Exclusive: Special Menu for the Annual GOP Christmas Party
Welcome to the 161st annual GOP Christmas party!
Get in the mood to fight back against the War on Christmas and coalesce behind one establishment-backed candidate with our special themed menu:
Trump’s Tantalizing Two-Ticket-Tini
Make America Great Again with this delectable cocktail, made with our own house-distilled Open Carry Sherry. Best enjoyed over ice during a presidential election with no third party ballot.
Life Begins As Soon As There’s A Fertilized Egg…Nog
Who says you can’t have the right to life and the right to a delicious wintry drink? This rich, creamy beverage will put you in the holiday spirit, and it has enough brandy to knock your socks off, so please enjoy responsibly if you plan on driving over 100 miles to the nearest abortion clinic.
Rum and Koch
You didn’t think we’d leave out the most classic cocktail of them all, did you? Just don’t call it a Cuba Libre, because God knows Cuba isn’t very Libre right now, and won’t be any closer with Obama’s soft rapprochement policy.
Rubio’s Virgin Piña Coladas
Just because you’re underage dynamically youthful like fresh-faced Florida Senator Marco Rubio doesn’t mean you shouldn’t have tasty drinks, too! The tropical flavor will also remind you of Cuba, where Rubio — a Republican! — is from, or his parents, or someone in his family.
Christie’s Full-bodied IPA
A house-brewed beer with hints of citrus. It’s so bitter, you’d think its morning commute had just been made significantly longer by lane closures on the George Washington Bridge.
Kasich’s Kale Chips
Much like Kasich himself, we’re only keeping this item on the menu to maintain a faint appeal to pussies and centrists who seek healthy options.
Ben’s Famous Pita Chips and Hamas
No party is complete without Ben Carson’s renowned Hamas. His Hamas may not be homegrown, per se, but it is a classic Iranian recipe.
Refugees On A Log, Headed Back To Syria
This lighthearted spin on mom’s old afternoon favorite is a nice, light snack to get your evening started. Each serving consists of a piece of celery covered in peanut butter and between 60 and 70 raisins.
Iranian Nuclear Hot Wings
A uranium enrichment level of 3.67% isn’t only a threat to Israel — it’s a threat to your mouth! You can blame #NObama for your discomfort when your mouth is undergoing a nuclear holocaust after you eat these.
Roasted Duck That The Liberals Would Have Us Hunt With A Crossbow
It wouldn’t be a true Christmas party without a roasted duck! These ducks were hunted with rifles explicitly guaranteed in the Second Amendment of our constitution, and done so by the Republican Party Hunting Club, who asked us to remind you that former Vice President Dick Cheney is no longer its chairman.

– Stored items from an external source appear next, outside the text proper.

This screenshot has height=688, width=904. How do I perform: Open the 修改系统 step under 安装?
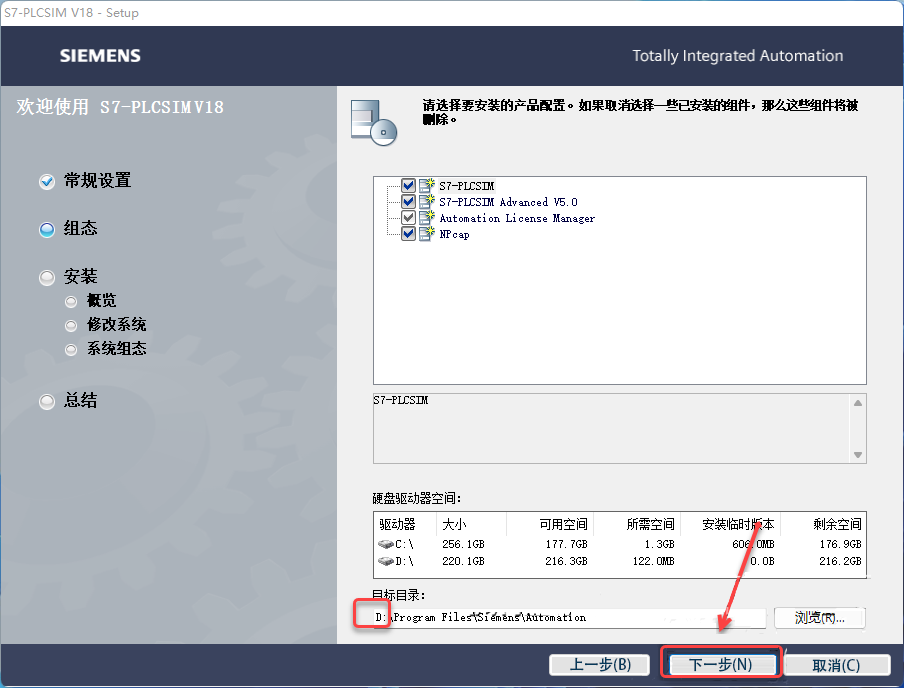pyautogui.click(x=71, y=325)
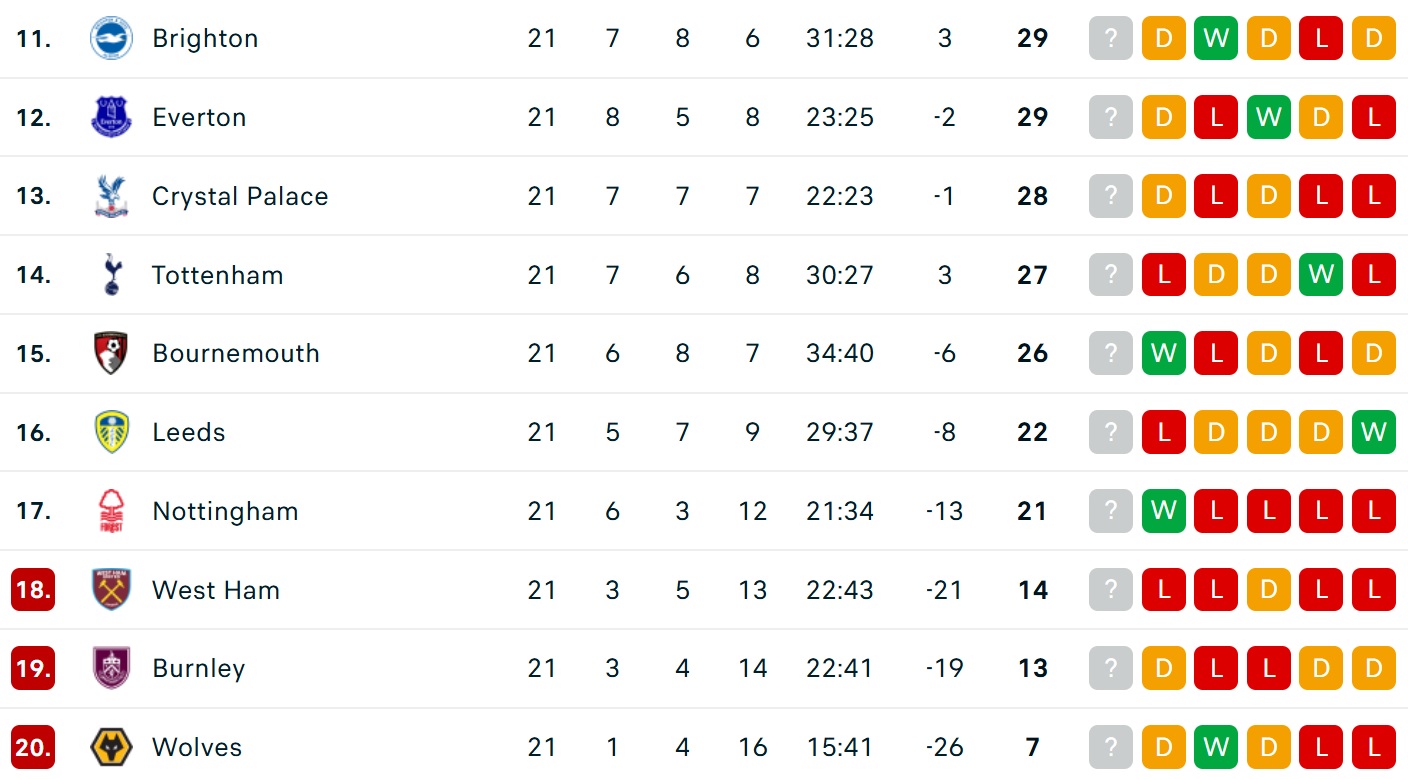Viewport: 1408px width, 779px height.
Task: Click the Leeds club crest
Action: (111, 432)
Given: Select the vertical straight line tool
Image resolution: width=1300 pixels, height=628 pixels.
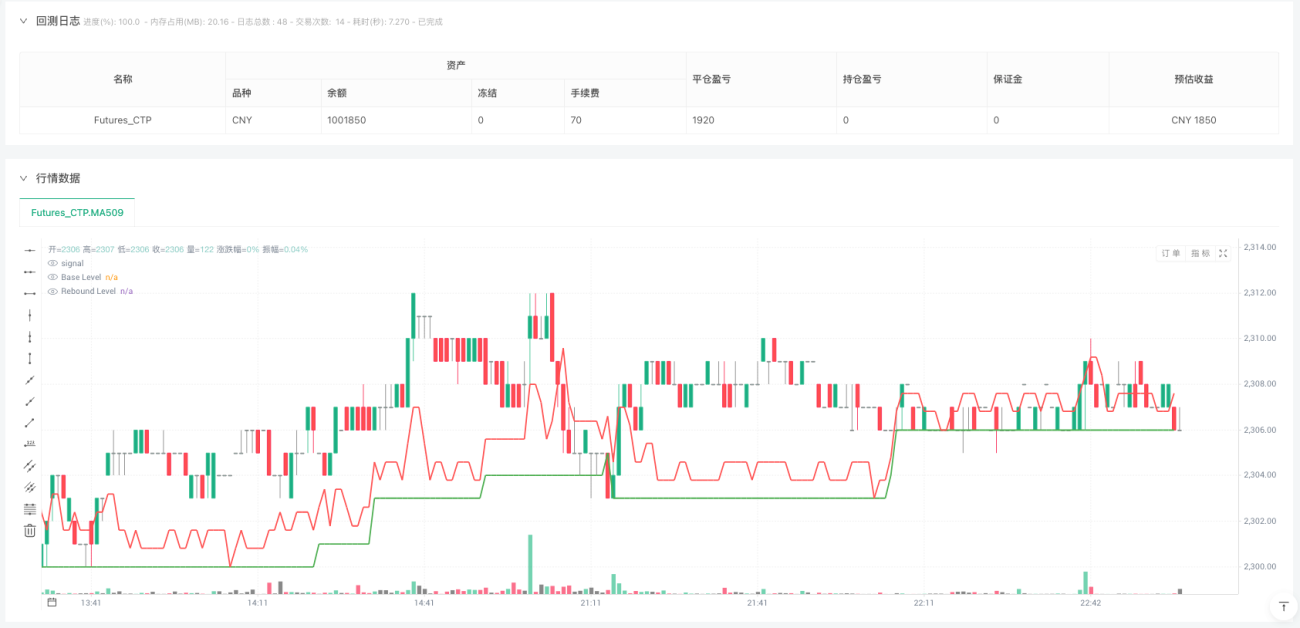Looking at the screenshot, I should pyautogui.click(x=29, y=314).
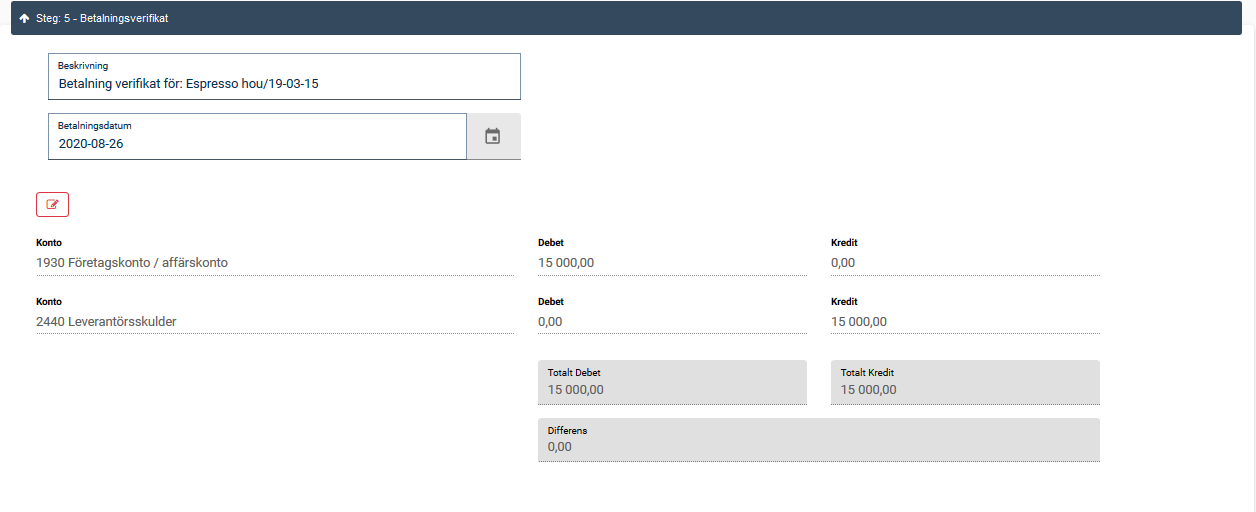1256x512 pixels.
Task: Focus the Beskrivning text field
Action: [x=284, y=84]
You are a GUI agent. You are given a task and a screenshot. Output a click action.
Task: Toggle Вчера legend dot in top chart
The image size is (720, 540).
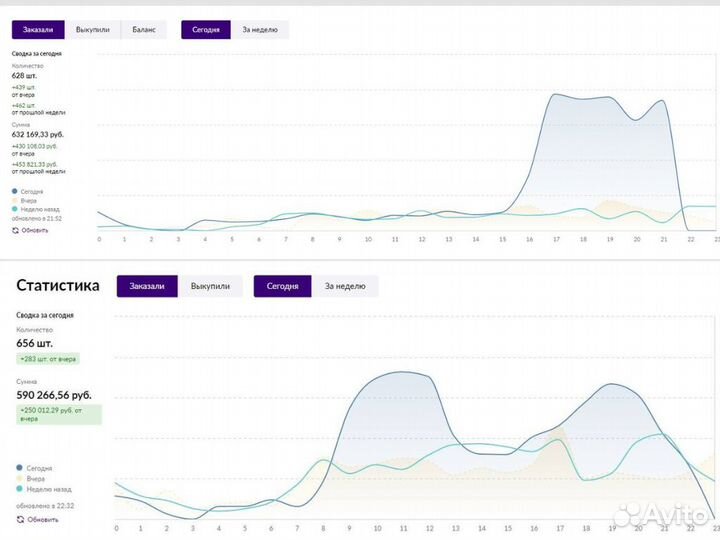click(15, 200)
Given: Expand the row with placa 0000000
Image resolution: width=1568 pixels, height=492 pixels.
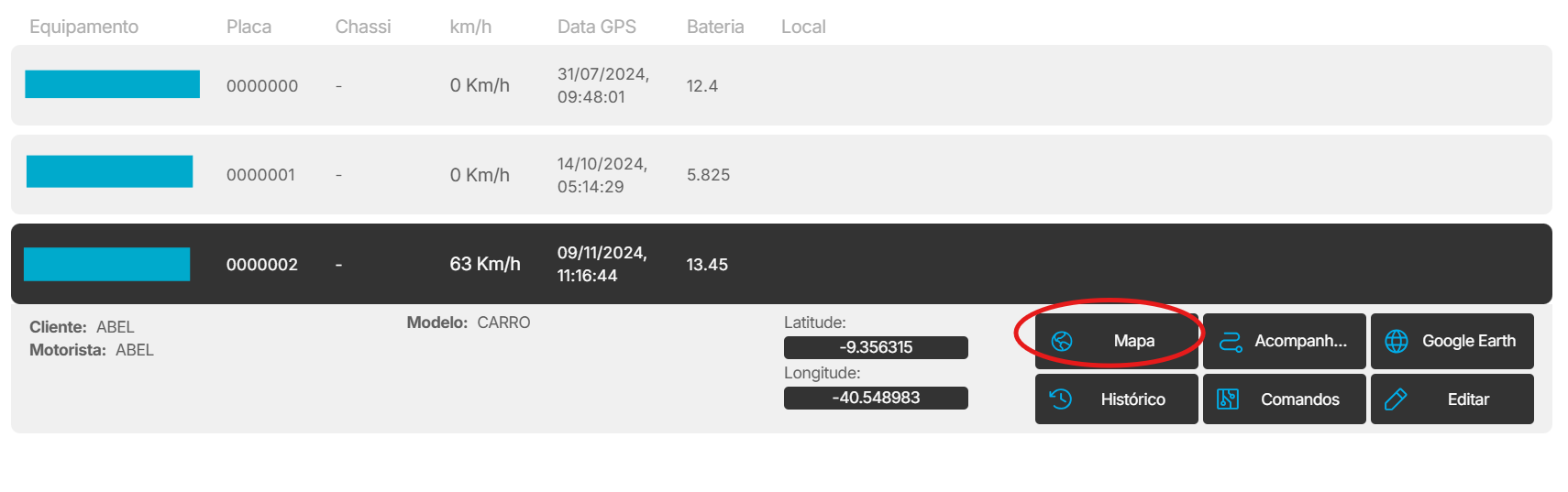Looking at the screenshot, I should coord(261,86).
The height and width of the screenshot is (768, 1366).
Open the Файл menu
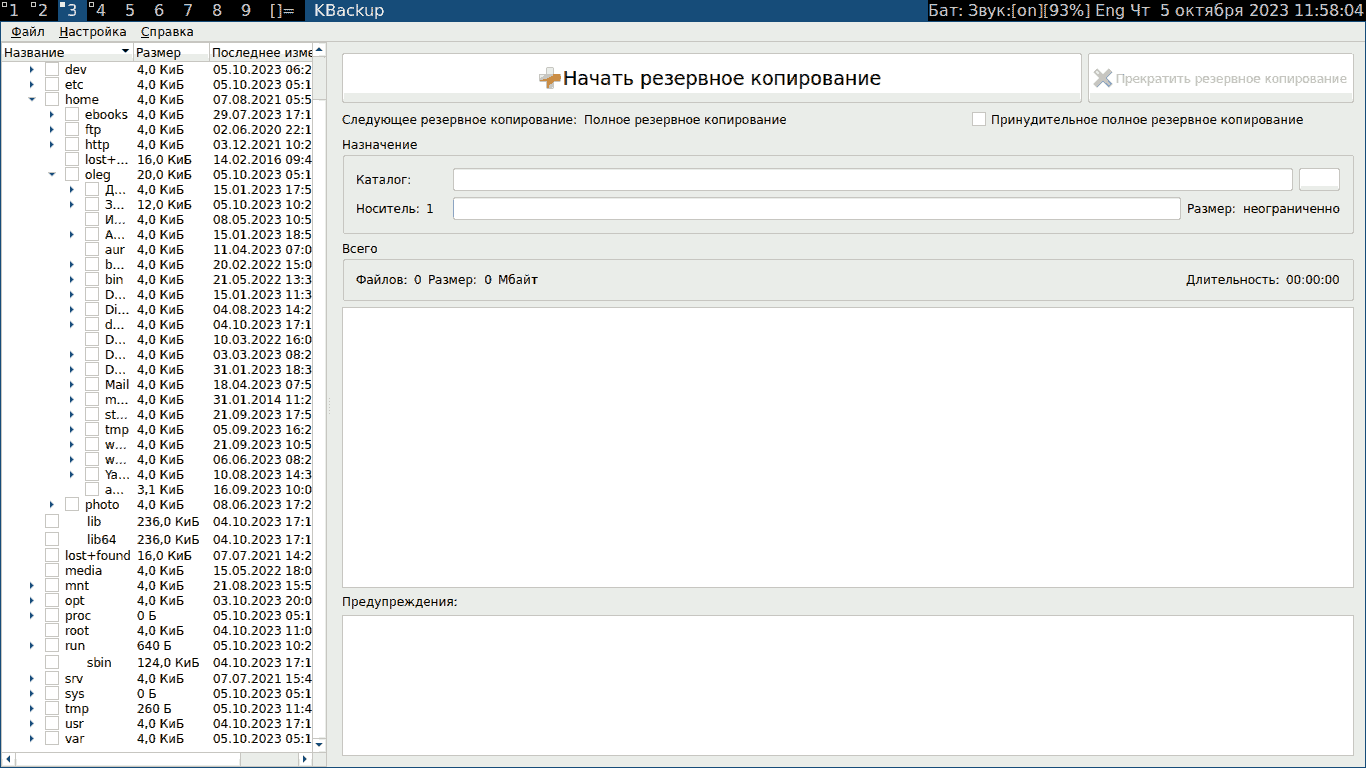[26, 31]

You Can Pry This Gun Out Of My Cold, Dead Chicken Fingers
Not even Obama will make you get a background check to enjoy these hand-breaded, cooked-to-perfection chicken fingers. Don’t even bother locking them in your office, either — they’re so tasty, your kids will find a way to get their hands on it no matter what!
Chilean Sea Bass, Which Was No Harder To Procure Than Usual Because Sea Levels Aren’t Rising And Climate Change Is A Hoax
Served over rice.
Dr. Carson’s Rice Krispie Pyramids
The Ancient Egyptians used their Pyramids to store grains, but we took it a step further by putting rice AND marshmallows in ours! Once you try these delicious treats, not even Dr. Carson’s preeminent surgical skills — which, lest we forget, do indeed qualify him to be the leader of the free world — will be able to separate you from their gooey goodness.
Santorum’s Chocolate Mousse
You can’t go wrong with this classic dessert, which is named after Republican icon Rick Santorum but is, without a doubt, chocolate mousse, and not anything else.
Kentucky Klerk Kim’s Carrot Cake
In honor of the Supreme Court’s decision to strike down the gay marriage ban in June, we offer a special cake that, as God intended, has NO FRUITS! The only thing unnatural about this dessert is how scrumptious it tastes.
Daddy Bush’s Dessert Storm
This assortment of cookies and sweets will make you so happy, you’ll feel like you just witnessed the only moderately successful large-scale U.S. military operation in the last three decades. You won’t need night vision goggles either, because you’ll rest easy with a full stomach and a satisfied sweet tooth.